ASSIGNMENT - Among the entries below, find every line that contains the string "question", then copy it.

EXCERPTED RECORDS -
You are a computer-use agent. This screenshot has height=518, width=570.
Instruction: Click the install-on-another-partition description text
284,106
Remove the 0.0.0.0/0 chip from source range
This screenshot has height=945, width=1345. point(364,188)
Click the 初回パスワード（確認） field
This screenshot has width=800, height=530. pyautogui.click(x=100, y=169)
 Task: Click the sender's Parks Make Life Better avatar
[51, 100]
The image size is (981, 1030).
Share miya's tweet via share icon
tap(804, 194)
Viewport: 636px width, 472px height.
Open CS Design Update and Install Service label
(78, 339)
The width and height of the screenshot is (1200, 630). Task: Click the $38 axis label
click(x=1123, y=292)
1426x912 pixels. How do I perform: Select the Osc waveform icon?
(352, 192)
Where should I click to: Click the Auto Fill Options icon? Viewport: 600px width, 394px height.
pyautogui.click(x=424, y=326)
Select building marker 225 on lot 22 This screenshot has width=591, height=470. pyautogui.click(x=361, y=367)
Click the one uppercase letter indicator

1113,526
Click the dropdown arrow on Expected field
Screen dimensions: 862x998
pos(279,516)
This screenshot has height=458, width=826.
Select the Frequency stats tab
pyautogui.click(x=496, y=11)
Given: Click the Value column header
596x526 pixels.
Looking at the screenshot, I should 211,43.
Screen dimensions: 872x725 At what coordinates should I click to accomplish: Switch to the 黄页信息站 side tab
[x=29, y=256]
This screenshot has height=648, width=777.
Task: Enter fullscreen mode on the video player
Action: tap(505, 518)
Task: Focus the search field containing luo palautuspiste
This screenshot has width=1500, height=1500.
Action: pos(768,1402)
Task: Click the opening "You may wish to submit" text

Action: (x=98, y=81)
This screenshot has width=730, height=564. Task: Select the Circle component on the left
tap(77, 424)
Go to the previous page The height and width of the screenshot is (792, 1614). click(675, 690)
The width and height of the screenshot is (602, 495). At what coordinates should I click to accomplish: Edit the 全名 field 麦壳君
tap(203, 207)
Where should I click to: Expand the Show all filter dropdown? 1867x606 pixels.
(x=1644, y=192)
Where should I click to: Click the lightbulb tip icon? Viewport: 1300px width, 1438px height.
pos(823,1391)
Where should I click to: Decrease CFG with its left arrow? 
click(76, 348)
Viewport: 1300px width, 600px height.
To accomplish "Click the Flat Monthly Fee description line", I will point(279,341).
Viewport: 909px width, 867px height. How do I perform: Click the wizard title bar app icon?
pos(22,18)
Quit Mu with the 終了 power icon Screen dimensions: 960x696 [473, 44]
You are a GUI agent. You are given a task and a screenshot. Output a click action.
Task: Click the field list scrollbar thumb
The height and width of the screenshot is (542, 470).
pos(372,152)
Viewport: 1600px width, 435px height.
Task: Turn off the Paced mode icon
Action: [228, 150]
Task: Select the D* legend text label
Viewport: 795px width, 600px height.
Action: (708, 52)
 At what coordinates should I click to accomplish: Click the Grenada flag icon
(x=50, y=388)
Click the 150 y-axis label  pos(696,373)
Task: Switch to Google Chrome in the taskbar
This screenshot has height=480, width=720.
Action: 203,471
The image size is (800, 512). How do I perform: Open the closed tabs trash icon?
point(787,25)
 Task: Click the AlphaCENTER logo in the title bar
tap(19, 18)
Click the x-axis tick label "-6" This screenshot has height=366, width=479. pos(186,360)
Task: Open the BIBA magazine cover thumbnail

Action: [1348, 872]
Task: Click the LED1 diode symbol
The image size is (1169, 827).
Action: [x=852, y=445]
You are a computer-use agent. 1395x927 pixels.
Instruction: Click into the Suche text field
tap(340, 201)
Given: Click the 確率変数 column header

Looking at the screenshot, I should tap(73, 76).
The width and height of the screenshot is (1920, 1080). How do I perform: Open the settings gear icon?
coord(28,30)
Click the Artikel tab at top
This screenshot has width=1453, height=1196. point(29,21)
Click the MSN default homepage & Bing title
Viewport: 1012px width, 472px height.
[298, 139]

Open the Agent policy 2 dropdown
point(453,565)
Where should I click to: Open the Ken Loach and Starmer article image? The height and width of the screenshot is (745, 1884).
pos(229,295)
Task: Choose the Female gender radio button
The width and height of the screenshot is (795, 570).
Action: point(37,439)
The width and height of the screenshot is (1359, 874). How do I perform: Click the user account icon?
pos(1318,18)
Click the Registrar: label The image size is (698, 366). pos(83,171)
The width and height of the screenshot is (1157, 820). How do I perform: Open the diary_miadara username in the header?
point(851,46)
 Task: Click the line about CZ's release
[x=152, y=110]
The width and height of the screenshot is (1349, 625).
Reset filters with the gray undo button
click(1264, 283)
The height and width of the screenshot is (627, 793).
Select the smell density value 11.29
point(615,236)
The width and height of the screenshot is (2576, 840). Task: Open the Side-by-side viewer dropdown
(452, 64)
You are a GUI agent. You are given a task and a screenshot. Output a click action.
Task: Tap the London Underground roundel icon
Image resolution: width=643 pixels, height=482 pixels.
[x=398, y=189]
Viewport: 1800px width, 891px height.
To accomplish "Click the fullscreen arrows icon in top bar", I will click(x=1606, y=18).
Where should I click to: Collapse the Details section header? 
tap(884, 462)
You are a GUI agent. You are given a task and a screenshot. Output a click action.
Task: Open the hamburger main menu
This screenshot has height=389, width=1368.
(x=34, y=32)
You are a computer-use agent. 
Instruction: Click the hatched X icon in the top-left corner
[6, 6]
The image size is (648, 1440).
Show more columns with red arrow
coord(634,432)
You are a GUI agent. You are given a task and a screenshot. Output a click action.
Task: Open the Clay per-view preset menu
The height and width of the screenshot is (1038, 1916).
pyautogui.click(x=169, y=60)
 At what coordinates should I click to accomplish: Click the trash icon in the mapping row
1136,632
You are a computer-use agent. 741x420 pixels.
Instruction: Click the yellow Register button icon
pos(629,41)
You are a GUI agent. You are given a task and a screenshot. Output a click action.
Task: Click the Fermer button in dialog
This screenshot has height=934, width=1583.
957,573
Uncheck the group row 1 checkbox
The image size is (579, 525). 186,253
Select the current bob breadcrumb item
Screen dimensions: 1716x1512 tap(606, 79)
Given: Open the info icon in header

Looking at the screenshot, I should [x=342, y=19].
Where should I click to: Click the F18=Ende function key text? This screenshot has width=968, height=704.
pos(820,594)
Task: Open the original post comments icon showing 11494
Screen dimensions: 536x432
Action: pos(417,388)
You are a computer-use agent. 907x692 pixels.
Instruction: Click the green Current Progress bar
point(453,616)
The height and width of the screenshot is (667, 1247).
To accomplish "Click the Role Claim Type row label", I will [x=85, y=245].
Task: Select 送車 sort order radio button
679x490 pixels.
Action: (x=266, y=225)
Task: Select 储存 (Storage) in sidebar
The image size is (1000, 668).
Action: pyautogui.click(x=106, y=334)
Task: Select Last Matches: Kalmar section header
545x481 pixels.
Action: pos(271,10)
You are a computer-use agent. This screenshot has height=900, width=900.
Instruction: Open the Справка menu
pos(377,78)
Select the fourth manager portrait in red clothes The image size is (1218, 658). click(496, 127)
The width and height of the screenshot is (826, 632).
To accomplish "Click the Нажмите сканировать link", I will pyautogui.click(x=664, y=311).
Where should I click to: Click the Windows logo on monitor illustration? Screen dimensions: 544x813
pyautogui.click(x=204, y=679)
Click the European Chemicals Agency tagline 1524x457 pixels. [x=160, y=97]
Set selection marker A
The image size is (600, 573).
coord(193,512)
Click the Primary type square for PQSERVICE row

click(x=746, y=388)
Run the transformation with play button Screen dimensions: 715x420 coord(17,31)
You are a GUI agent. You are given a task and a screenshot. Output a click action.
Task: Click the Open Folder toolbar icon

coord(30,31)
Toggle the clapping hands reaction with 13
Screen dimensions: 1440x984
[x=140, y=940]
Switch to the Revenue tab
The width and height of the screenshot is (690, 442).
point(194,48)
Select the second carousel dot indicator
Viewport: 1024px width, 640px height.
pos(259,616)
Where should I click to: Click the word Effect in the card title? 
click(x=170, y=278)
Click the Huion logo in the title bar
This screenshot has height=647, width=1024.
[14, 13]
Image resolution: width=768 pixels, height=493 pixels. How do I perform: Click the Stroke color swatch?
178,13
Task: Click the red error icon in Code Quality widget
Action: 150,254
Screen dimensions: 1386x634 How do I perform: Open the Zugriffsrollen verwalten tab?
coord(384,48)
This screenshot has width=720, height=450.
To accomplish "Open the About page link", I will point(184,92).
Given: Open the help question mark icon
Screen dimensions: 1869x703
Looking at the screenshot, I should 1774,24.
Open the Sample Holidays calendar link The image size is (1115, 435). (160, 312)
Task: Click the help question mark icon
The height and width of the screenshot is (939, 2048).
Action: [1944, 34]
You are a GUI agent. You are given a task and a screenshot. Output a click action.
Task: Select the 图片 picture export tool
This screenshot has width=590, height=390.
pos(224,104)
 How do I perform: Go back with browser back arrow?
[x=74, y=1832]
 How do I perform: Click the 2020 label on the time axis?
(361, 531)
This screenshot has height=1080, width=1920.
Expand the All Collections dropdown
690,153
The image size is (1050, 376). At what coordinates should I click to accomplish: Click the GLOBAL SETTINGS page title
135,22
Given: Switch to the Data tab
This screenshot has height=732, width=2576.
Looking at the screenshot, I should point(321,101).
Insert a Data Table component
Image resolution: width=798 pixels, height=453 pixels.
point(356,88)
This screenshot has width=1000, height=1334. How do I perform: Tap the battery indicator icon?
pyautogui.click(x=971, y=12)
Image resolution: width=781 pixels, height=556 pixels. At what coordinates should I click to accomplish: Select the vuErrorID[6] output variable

EXERCISE OUTPUT -
Given: Open the help question mark icon
Task: Click the help question mark icon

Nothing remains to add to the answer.